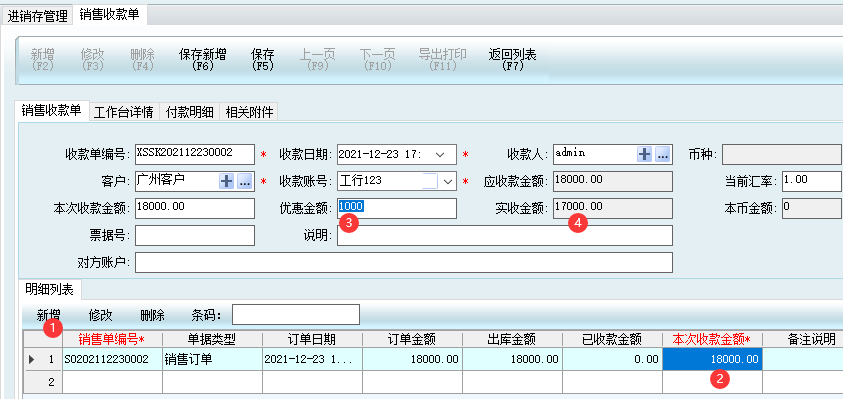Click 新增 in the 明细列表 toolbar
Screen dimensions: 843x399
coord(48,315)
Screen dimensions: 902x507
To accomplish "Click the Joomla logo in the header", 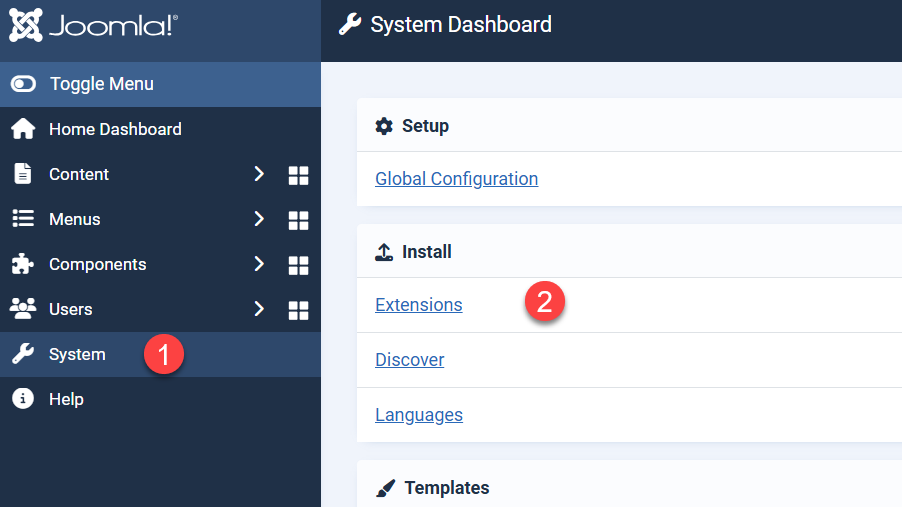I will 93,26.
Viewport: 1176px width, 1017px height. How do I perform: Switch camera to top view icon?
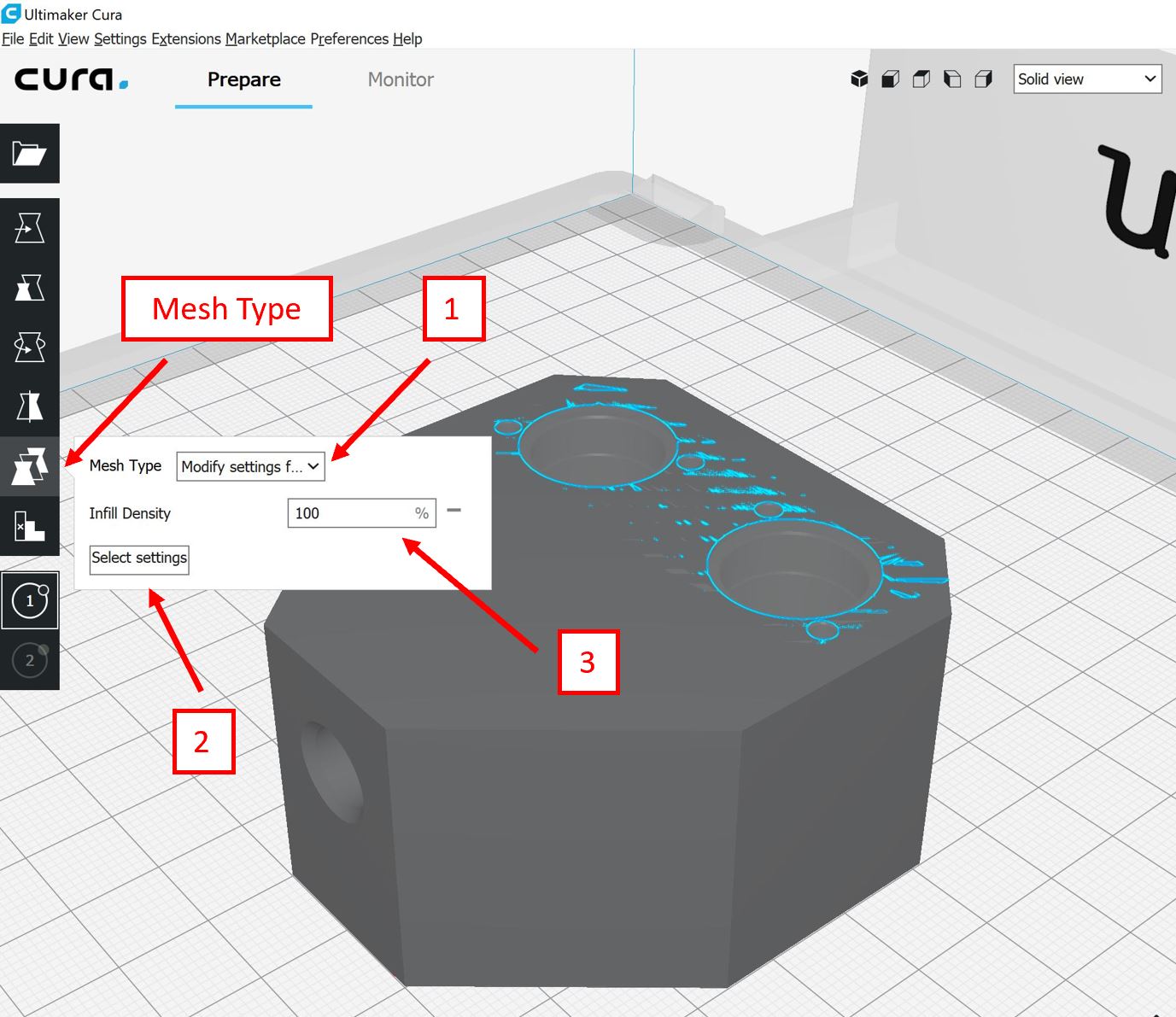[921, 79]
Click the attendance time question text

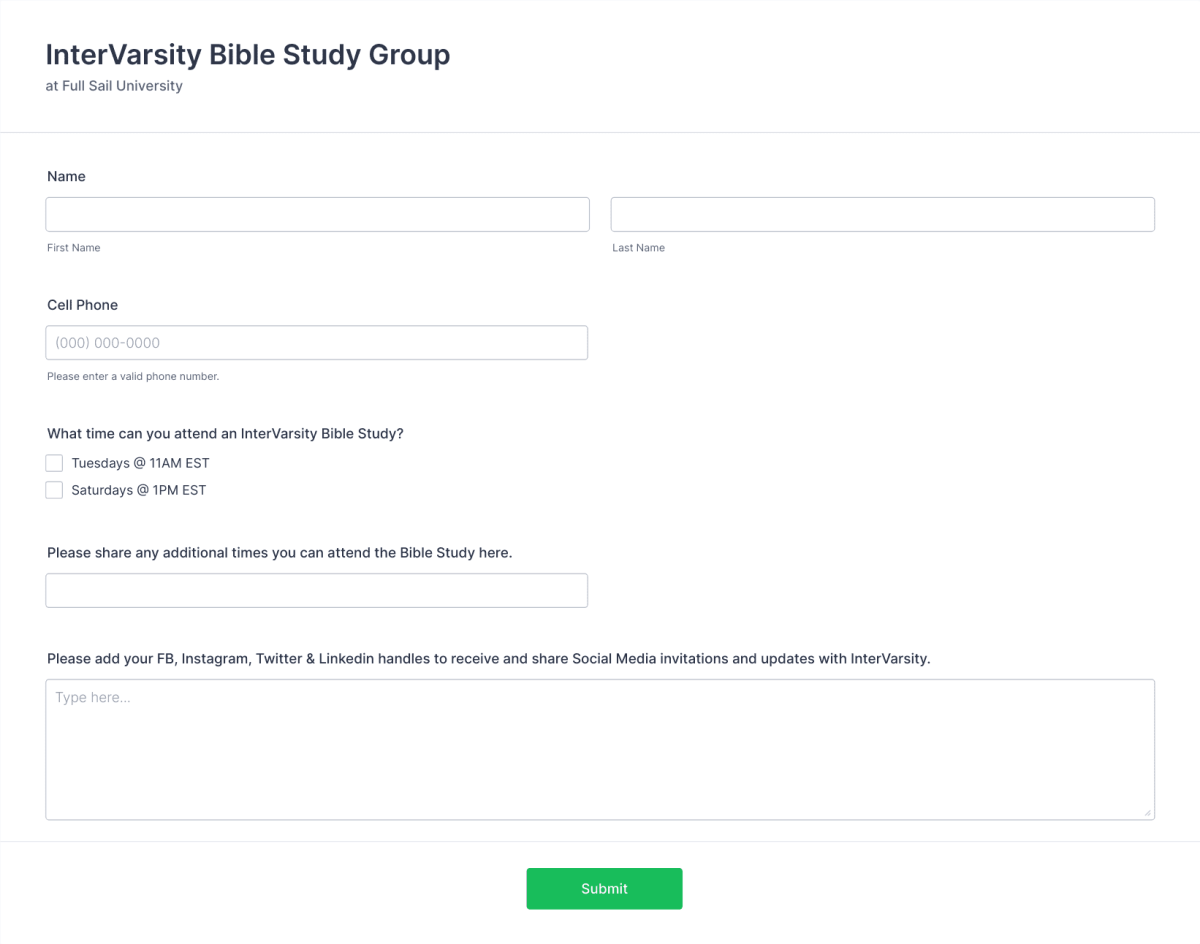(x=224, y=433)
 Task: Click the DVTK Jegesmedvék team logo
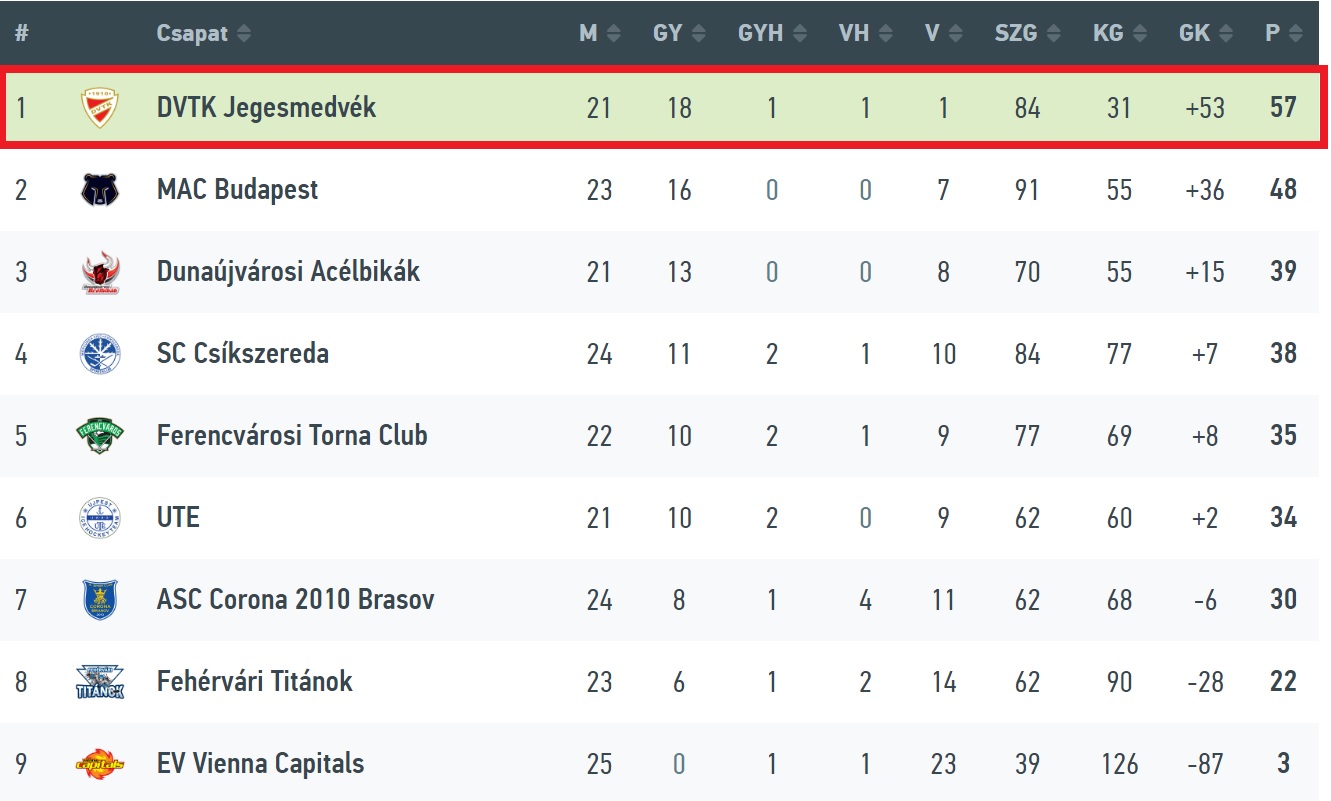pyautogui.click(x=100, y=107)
****
** ASSIGNMENT **
Pictures are to be omitted. Output verbatim only the lines from the one holding "Click the attendance time question text" through the end of the material, both included.

** OUTPUT FOR THIS EXERCISE **
Click the attendance time question text

(x=224, y=433)
 Task: Click the DVTK Jegesmedvék team logo
pyautogui.click(x=100, y=107)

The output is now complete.